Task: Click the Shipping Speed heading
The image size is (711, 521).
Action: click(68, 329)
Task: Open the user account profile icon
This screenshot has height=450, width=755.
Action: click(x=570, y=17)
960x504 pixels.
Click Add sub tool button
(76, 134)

================

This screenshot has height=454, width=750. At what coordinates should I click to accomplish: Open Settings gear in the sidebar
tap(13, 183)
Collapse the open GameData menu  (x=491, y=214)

================

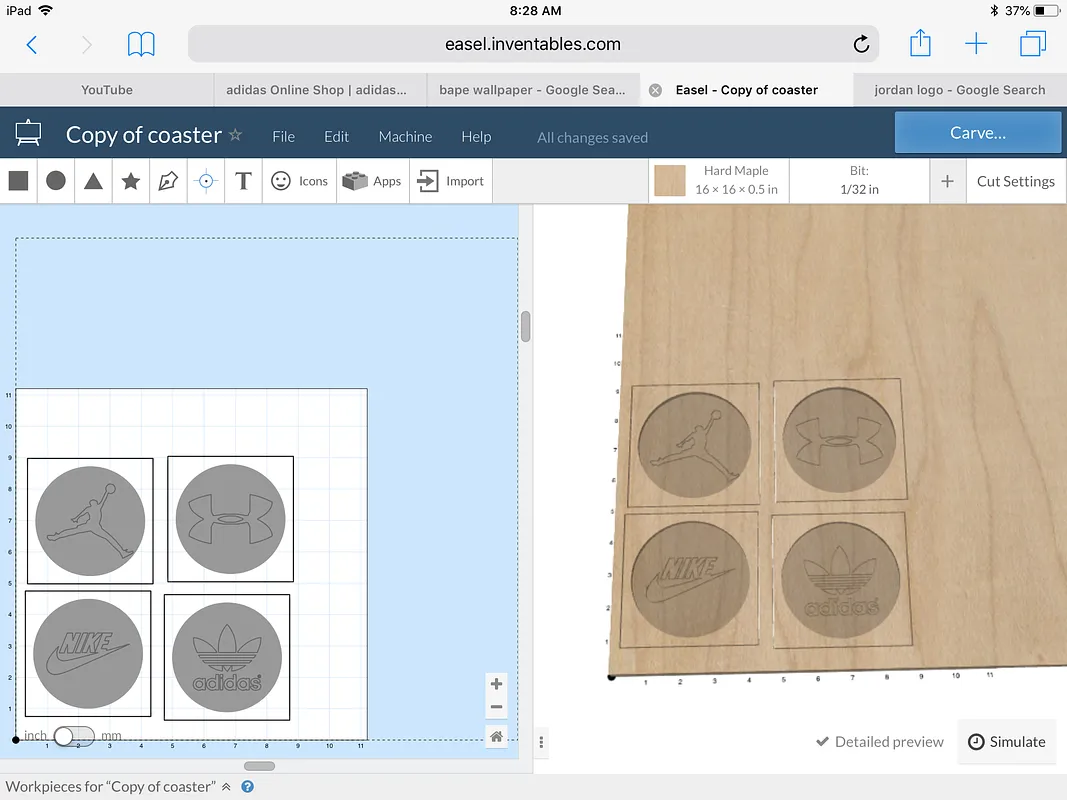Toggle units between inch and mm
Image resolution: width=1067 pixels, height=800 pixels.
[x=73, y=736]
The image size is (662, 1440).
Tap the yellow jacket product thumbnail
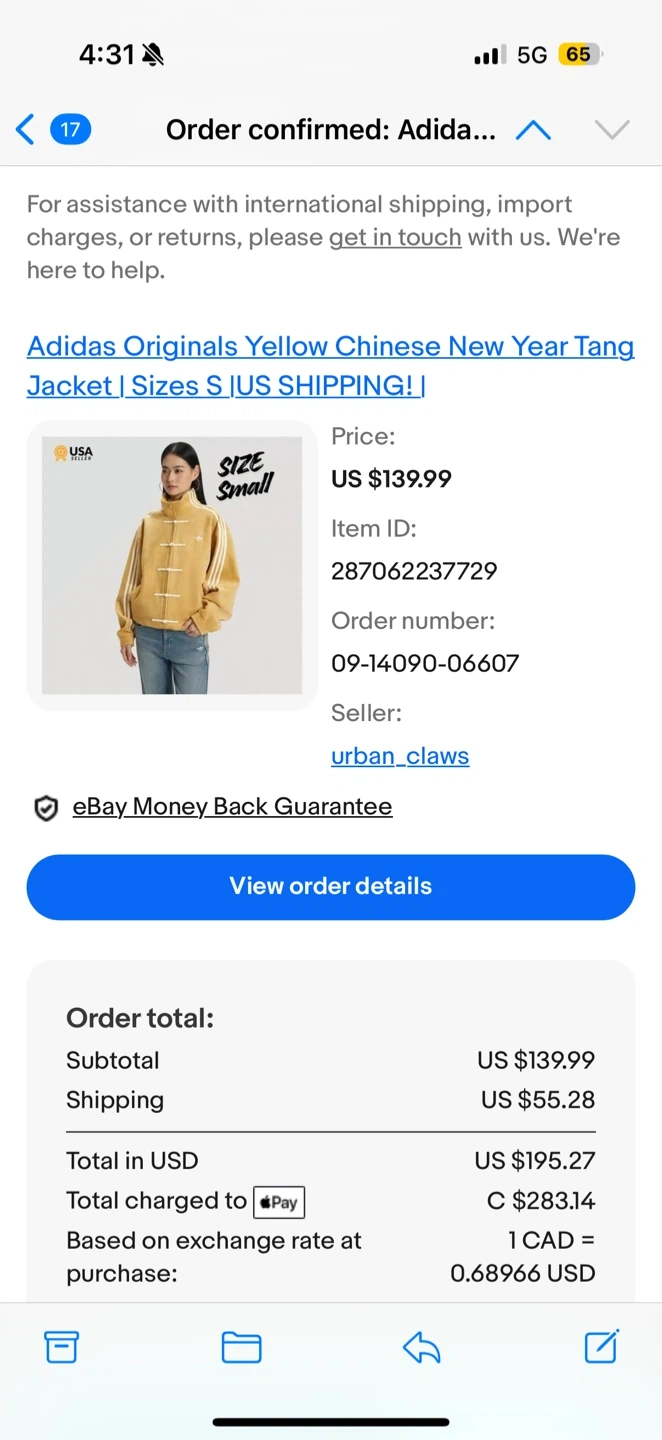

================

• EXERCISE REQUIREMENTS: Each line in the entries above, starting at the line with "The image size is (662, 1440)." and ending at the line with "Tap the yellow jacket product thumbnail", is to be printed exactly, and only those lines.

• SOLUTION FOR THIS EXERCISE:
The image size is (662, 1440).
Tap the yellow jacket product thumbnail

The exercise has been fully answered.